The final goodbye, or… let me check that Gym.

For months, I felt bad that the predominant feeling that I felt upon realization that my mother had passed was… relief. I didn’t have to worry about keeping Bub away from her any more, or what she would say next. All of that was gone. After awhile, I didn’t have to pretend to be sad that she was gone, because the people that were concerned about “why I wasn’t sad (enough) that she had passed” eventually stopped asking why I… wasn’t sad “enough” that she had passed. Some people say that when someone close to you dies, it leaves a hole in your heart that “can’t be filled”, but in a really peculiar twist, it was like her behavior toward my child caused there to be a hole in my heart that her passing completely ameliorated, because I literally did not have to worry what was waiting for me around the corner next, what she was going to say about my child to me next as I was performing whatever act of caregiving that she needed, all of that was just gone. And for months, I felt bad about it. I felt like something was wrong with me because I was relieved that I didn’t have to worry about any of this any more. It was finally when friends of mine began to repeatedly tell me that my emotions regarding this complex situation were completely normal and that I was not a “bad person”, that there “wasn’t something mentally wrong with me” that it finally… eventually began to sink in.

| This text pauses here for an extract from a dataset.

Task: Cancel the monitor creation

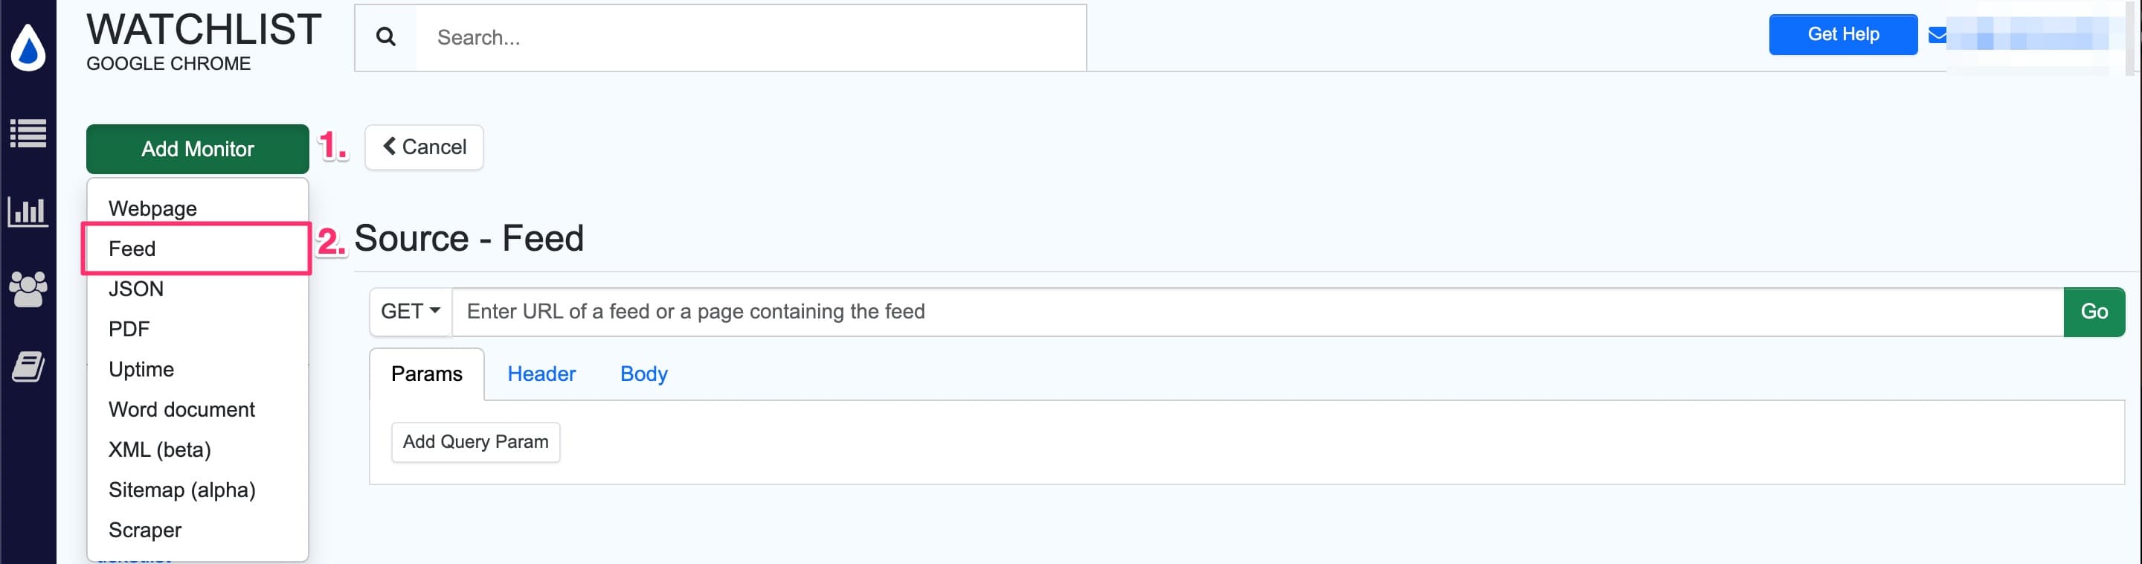Action: coord(424,146)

And then, months later, I began to feel bad again. Googling various… coping mechanisms regarding the death of someone that you were supposed to be close to, all of the websites out there talked about how you were supposed to forgive someone before — or even after — their death, even if they had done something really bad. I didn’t find any that talked about not being able to forgive that person. Finally being able to admit to myself that I would just never be able to have any positive feelings about her again, and having friends of mine tell me that was okay, brought me immeasurable peace. It was like finally being able to say that in spaces with my friends, and being validated by them as that being an acceptable response given the circumstances, finally allowed me to begin to do some healing that I had put off for… wait for it, months, heh.

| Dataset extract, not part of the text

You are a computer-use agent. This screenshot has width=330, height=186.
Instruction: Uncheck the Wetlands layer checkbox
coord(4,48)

At the behest of certain people, I did go to her viewing before she was cremated.

But it wasn’t for me.

I was “given time to mourn”, at which point I literally realized that there was a complete disconnect between me and this person laying before me, and that all that connected us were genetics. I used Pokémon GO to make sure that I spent “enough time in there” (yes, given the circumstances, I actually did that), and my last words to her for what she did to my child were actually “fuck you, bitch” before I left the room. Bub’s reaction to her, upon sight of her, was actually to scream at her and try to hit her, which got written off as “oh, he’s severely autistic,” but I knew better. He’s had meltdowns before, and many have been severe, but I mean… he’s never screamed at my face at the top of his lungs and come at my face with his hands, so… whatever.

Ironically, it seemed almost cathartic for him to do that. He did better once he got that out of his system, although he was escorted from the room after that point. I didn’t want him to become significantly stressed.

But she literally chose to die not apologizing to my child at all for how she chose to treat him. Just him.